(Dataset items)
———
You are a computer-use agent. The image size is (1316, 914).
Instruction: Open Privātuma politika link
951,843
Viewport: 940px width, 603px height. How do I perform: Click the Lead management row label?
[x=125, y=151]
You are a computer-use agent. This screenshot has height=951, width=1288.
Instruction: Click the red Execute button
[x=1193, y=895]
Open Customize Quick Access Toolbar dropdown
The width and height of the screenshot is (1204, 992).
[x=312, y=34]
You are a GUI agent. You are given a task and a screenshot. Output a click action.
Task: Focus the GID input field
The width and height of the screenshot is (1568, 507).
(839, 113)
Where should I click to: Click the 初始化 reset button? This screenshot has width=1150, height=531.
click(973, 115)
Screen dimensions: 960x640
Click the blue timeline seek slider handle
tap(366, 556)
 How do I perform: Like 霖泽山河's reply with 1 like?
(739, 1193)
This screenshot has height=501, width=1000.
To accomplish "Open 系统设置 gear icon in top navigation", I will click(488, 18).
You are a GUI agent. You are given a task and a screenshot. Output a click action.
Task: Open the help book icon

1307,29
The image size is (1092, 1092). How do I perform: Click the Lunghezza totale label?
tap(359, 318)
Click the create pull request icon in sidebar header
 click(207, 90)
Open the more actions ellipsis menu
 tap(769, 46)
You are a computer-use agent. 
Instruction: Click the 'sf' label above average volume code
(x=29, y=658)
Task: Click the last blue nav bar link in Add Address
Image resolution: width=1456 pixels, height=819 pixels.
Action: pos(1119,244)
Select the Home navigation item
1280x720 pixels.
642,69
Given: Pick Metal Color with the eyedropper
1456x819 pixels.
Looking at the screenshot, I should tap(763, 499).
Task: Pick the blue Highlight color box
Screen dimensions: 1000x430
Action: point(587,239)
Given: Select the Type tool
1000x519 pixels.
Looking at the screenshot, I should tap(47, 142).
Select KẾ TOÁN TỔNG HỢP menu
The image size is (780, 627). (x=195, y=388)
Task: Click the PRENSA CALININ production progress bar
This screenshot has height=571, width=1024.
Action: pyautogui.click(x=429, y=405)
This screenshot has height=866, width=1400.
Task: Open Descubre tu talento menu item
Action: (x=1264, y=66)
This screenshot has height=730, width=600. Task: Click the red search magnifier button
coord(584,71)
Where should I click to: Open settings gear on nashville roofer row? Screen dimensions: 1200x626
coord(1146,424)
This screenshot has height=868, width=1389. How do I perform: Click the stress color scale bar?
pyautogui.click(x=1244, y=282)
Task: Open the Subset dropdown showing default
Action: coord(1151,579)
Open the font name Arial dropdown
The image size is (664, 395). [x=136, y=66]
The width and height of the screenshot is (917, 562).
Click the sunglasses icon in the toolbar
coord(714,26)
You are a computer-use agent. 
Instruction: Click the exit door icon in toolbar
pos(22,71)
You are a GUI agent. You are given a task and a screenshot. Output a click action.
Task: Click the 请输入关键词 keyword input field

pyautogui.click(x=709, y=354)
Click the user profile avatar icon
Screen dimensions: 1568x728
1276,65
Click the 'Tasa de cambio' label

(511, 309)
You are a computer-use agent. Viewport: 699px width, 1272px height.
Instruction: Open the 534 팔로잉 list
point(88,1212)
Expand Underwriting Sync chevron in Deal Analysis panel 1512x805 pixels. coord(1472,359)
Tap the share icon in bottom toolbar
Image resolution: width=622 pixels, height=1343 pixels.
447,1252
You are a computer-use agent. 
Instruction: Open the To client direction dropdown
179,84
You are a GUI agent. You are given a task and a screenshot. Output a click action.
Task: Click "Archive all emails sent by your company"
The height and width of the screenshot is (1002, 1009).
———
TASK REQUIREMENTS: Copy out the lines from the start of the items through the line containing "click(973, 115)", with both ends included.

SOLUTION TO THE EXERCISE:
You are a computer-use agent. The image size is (1316, 914).
Instruction: Open Privātuma politika link
951,843
Viewport: 940px width, 603px height. How do I perform: Click the Lead management row label?
[x=125, y=151]
You are a computer-use agent. This screenshot has height=951, width=1288.
Instruction: Click the red Execute button
[x=1193, y=895]
Open Customize Quick Access Toolbar dropdown
The width and height of the screenshot is (1204, 992).
[x=312, y=34]
You are a GUI agent. You are given a task and a screenshot. Output a click action.
Task: Focus the GID input field
The width and height of the screenshot is (1568, 507).
(839, 113)
Where should I click to: Click the 初始化 reset button? This screenshot has width=1150, height=531.
click(973, 115)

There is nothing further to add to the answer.